Pesquisadores do King’s College London e da Universidade de Maastricht realizaram a pesquisa, cujos resultados foram publicados em Jornal Americano de Nutrição Clínica. O estudo concentrou-se em gorduras interesterificadas (IE) ricas em ácido palmítico (derivado do óleo de palma) ou ácido esteárico (derivado de outras gorduras vegetais).
Essas gorduras são frequentemente usadas no lugar das gorduras trans e das gorduras animais, ambas conhecidas por aumentar o risco de doenças cardíacas.
Testando os efeitos das gorduras processadas na saúde
No experimento, quarenta e sete adultos saudáveis participaram de um ensaio cruzado randomizado, duplo-cego. Esse projeto garantiu que nem os participantes nem os pesquisadores soubessem que tipo de gordura estava sendo consumida durante cada fase.
Cada participante seguiu duas dietas separadas de seis semanas que incluíam waffles e pastas feitas de gordura rica em ácido palmítico ou gordura rica em ácido esteárico. Essas gorduras forneceram aproximadamente 10% da ingestão energética diária total dos participantes.
Os pesquisadores avaliaram então uma série de marcadores de saúde cardiometabólicos, incluindo colesterol, triglicerídeos, sensibilidade à insulina, níveis de gordura no fígado, inflamação e função vascular.
Os resultados não mostraram diferenças significativas entre as duas gorduras nos níveis de colesterol ou triglicerídeos no sangue, incluindo a proporção entre colesterol total e colesterol HDL, um indicador-chave de risco cardiovascular.
O estudo também não encontrou sinais de danos relacionados à inflamação, resistência à insulina, acúmulo de gordura no fígado ou saúde dos vasos sanguíneos.
“Nem todo processamento de alimentos é ruim para nós”

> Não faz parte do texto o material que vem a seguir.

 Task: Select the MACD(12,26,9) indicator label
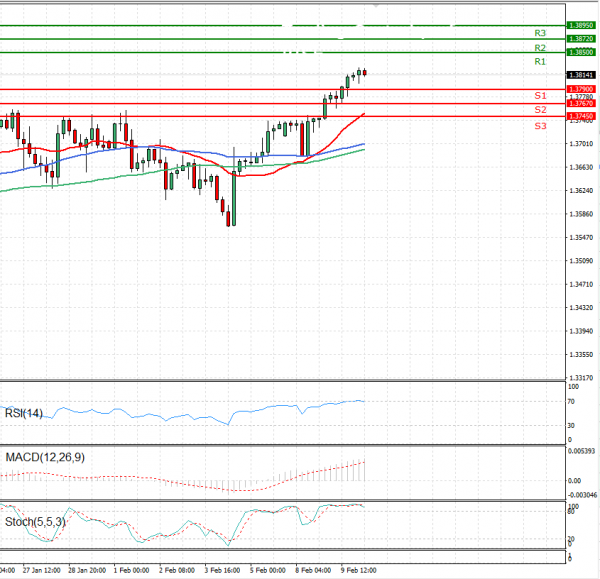click(47, 457)
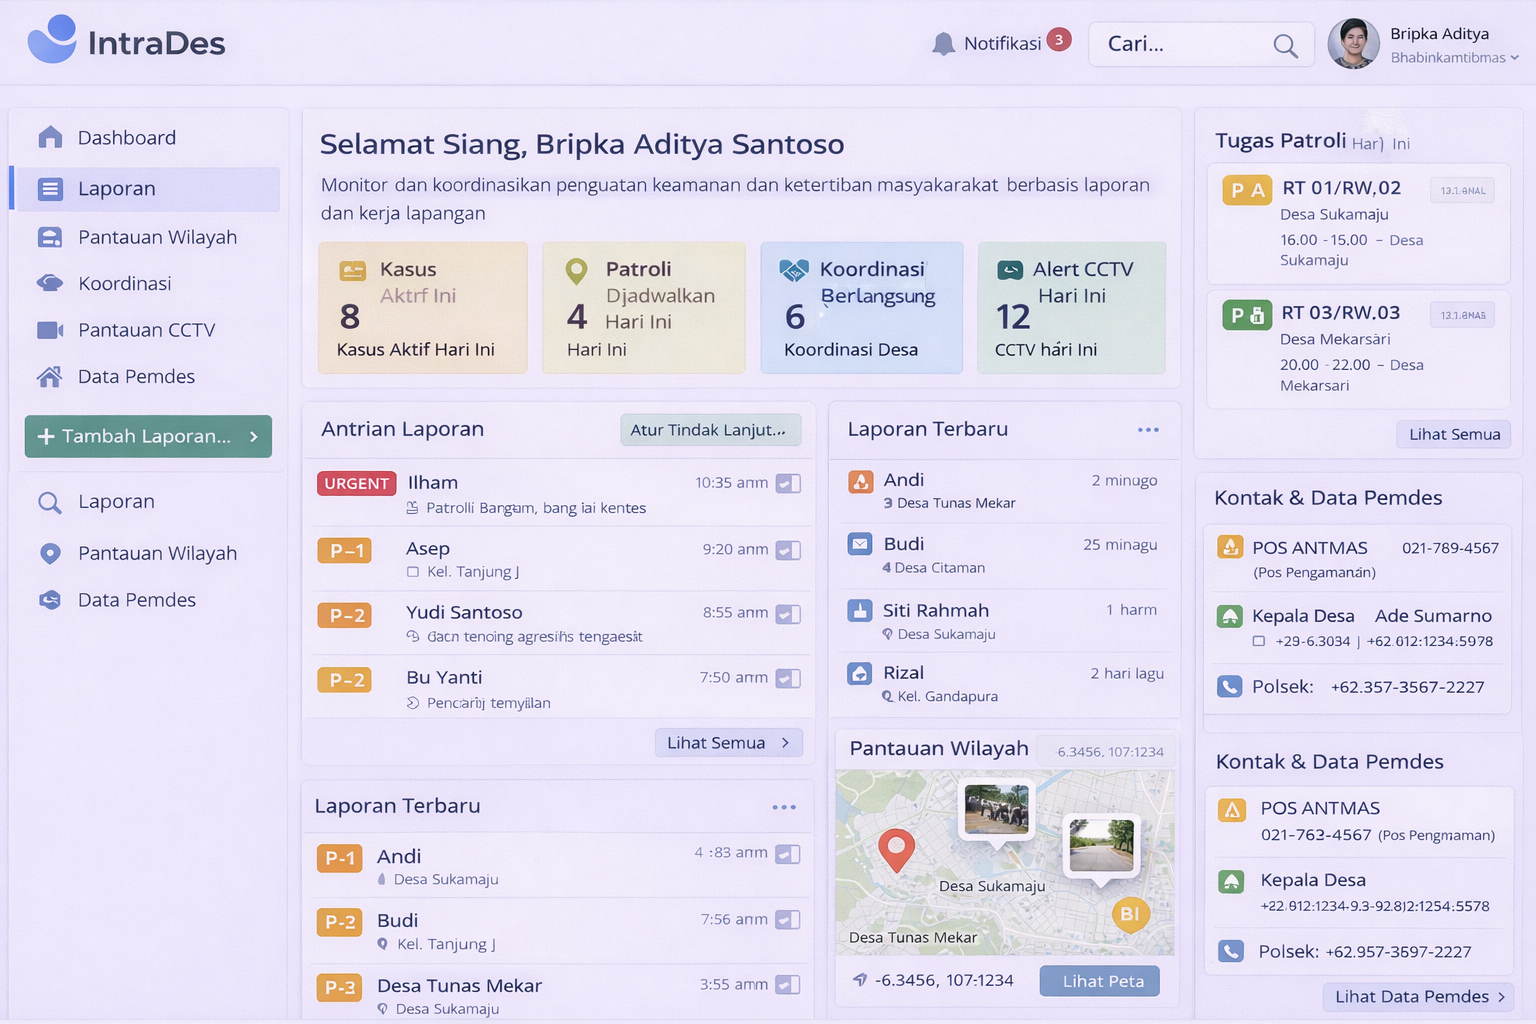Image resolution: width=1536 pixels, height=1024 pixels.
Task: Tick the checkbox on Ilham's urgent report
Action: tap(788, 484)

A autora sênior, Professora Sarah Berry, professora de Ciências Nutricionais no King’s College London, explica: “Com a atual demonização de todos os alimentos processados, este estudo destaca que nem todo processamento de alimentos é ruim para nós! O processo de transesterificação pode produzir gorduras duras para substituir gorduras trans prejudiciais, ao mesmo tempo que permite aos fabricantes reduzir o teor de gordura saturada em pastas e alimentos. Esta pesquisa é oportuna, dado o uso generalizado de processos de transesterificação, gordura e o pânico em torno do processamento de alimentos.”

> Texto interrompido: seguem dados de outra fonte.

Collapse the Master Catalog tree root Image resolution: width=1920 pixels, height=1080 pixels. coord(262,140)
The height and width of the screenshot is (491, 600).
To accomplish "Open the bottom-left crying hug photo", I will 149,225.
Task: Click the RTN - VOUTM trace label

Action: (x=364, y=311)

Os resultados indicam que as gorduras interesterificadas ricas em ácidos palmítico e esteárico não parecem aumentar os factores de risco a curto prazo associados a doenças cardíacas quando consumidas em quantidades dietéticas normais.
A autora principal, Professora Wendy Hall, professora de Ciências Nutricionais no King’s College London, disse:”Nossas descobertas fornecem evidências tranquilizadoras de que as gorduras processadas industrialmente usadas atualmente em alimentos diários, sejam elas ricas em ácido palmítico ou esteárico, não têm probabilidade de ter efeitos deletérios na saúde cardiovascular quando as pessoas consomem quantidades suficientes em sua dieta diária. Isto é importante dado o uso generalizado dessas gorduras em alimentos processados, como margarina, doces e confeitaria.”
Mais pesquisas são necessárias para compreender os efeitos a longo prazo
Embora o estudo de seis semanas tenha sido suficientemente longo para detectar alterações importantes no colesterol e marcadores relacionados, os investigadores observaram que são necessários estudos mais longos para explorar potenciais efeitos a longo prazo.
A pesquisa foi conduzida em conjunto pelo King’s College London e pela Universidade de Maastricht, e foi apoiada pelo Malaysian Palm Oil Board.